Late Night Blitzkrieg

Late Night Blitzkrieg

The President was angry when comedians on TV made jokes about him.  He did not mind private criticism–he just fired the disloyal subordinate (criticism was disloyal.)  He was used to being criticized publicly and, technically, he believed any publicity is good publicity.  While it always got under his skin befored, he could do little about it.  Now he was President. 

Ridicule meant weakness.  He could never appear weak.  Tanned, yes, but never weak. 

He met with his officials and gave them a chart showing different criticisms ranked one to twenty, one being tolerated and twenty totally condemned.  Jokes one through five required administration officials to condemn the comedian with snippy remarks.  Six through ten required sarcasm and threats of an investigation.  Higher than ten required the COCK. 

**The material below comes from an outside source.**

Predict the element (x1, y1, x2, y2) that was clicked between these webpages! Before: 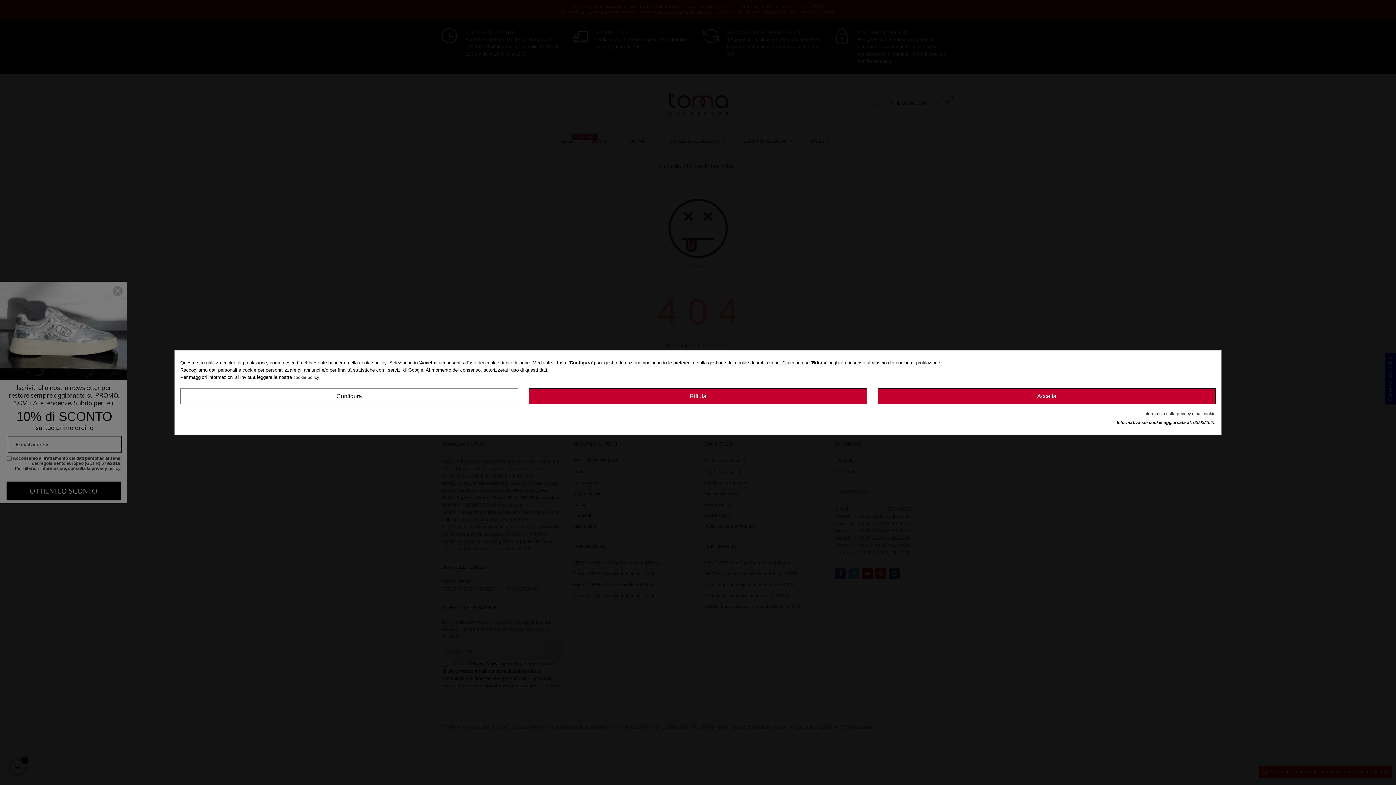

The Central Order of Comedian Korps (COCK—the President had a very large COCK, he bragged about it) was authorized to act on jokes eleven through nineteen.  Jokes eleven through fifteen required legal action if the jokes were not modified.  The networks bowed to the pressure.  Jokes sixteen through nineteen required legal action to take the shows off the air.  Again, the networks caved.  Jokes in the twenty category—about the size of the President’s penis—required COCK to either put the comedian in jail or be disappeared. 

The President’s approach indeed shrank political humour to the most harmless, inoffensive jests, which still frightened them.  However, his supporters were happy.  Eventually, the President’s critics shrank, eventually becoming only a foot tall and needing highchairs in restaurants. 

The President was happy he had everyone’s support and next went to work on tragedies, demanding better killings.